● TEXT SEGMENT:
┌──
Studio album by Screaming Trees
- Released: February 13, 1986
- Recorded: Winter 1985
- Studio: Velvetone, Ellensburg, WA
- Genre: Psychedelic rock; hard rock; garage rock;
- Length: 37:42
- Label: Velvetone, Hall of Records
- Producer: Steve Fisk, Screaming Trees

Screaming Trees chronology
| Other Worlds (1986) | Clairvoyance (1986) | Even If and Especially When (1987) |

= Clairvoyance (album) =

Clairvoyance is the 1986 debut studio album by the alternative rock band Screaming Trees, produced by Steve Fisk. Released on Velvetone Records, the album helped the band earn a contract with SST Records. While it is very much a combination of psychedelic and garage rock, it bears many similarities to early grunge. It was original limited to a pressing of 2,500 copies, which included full size, double sided inserts. In January 2005, it was re-issued on CD by Hall of Records.
└──
● RECORDED INFORMATION:
┌──
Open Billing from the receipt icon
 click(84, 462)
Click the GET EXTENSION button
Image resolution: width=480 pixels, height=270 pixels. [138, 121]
└──
● WRITTEN REQUEST:
Continue the article about the Screaming Trees album Clairvoyance, starting right after its last sentence.

● FINAL RESULT:
Steve Fisk stated that after completing the record he attempted to book a tour for the band and sent their album to local radio stations with little to no traction, stating that "no one wanted to hear about a band from Eastern Washington".

==Reception==

Soundgarden guitarist Kim Thayil listed Clairvoyance as one of his favourite grunge albums, stating: "I like Clairvoyance for the song “Clairvoyance,” but my favorite song on there is probably “I See Stars” followed by “Orange Airplane.” After this album, they kind of fattened up their sound."

Professional ratings
Review scores
| Source | Rating |
| AllMusic | Star |
| Spin Alternative Record Guide | 5/10 |

==Track listing==

| No. | Title | Length |
|---|---|---|
| 1. | "Orange Airplane" | 3:02 |
| 2. | "You Tell Me All These Things" | 2:12 |
| 3. | "Standing on the Edge" | 5:39 |
| 4. | "Forever" | 4:22 |
| 5. | "Seeing and Believing" | 3:35 |
| 6. | "I See Stars" | 4:32 |
| 7. | "Lonely Girl" | 3:06 |
| 8. | "Strange Out Here" | 4:27 |
| 9. | "The Turning" | 2:44 |
| 10. | "Clairvoyance" | 4:03 |

==Personnel==
- Screaming Trees
- Mark Lanegan – vocals, violin on "Strange Out Here"
- Gary Lee Conner – electric guitar, organ on "You Tell Me"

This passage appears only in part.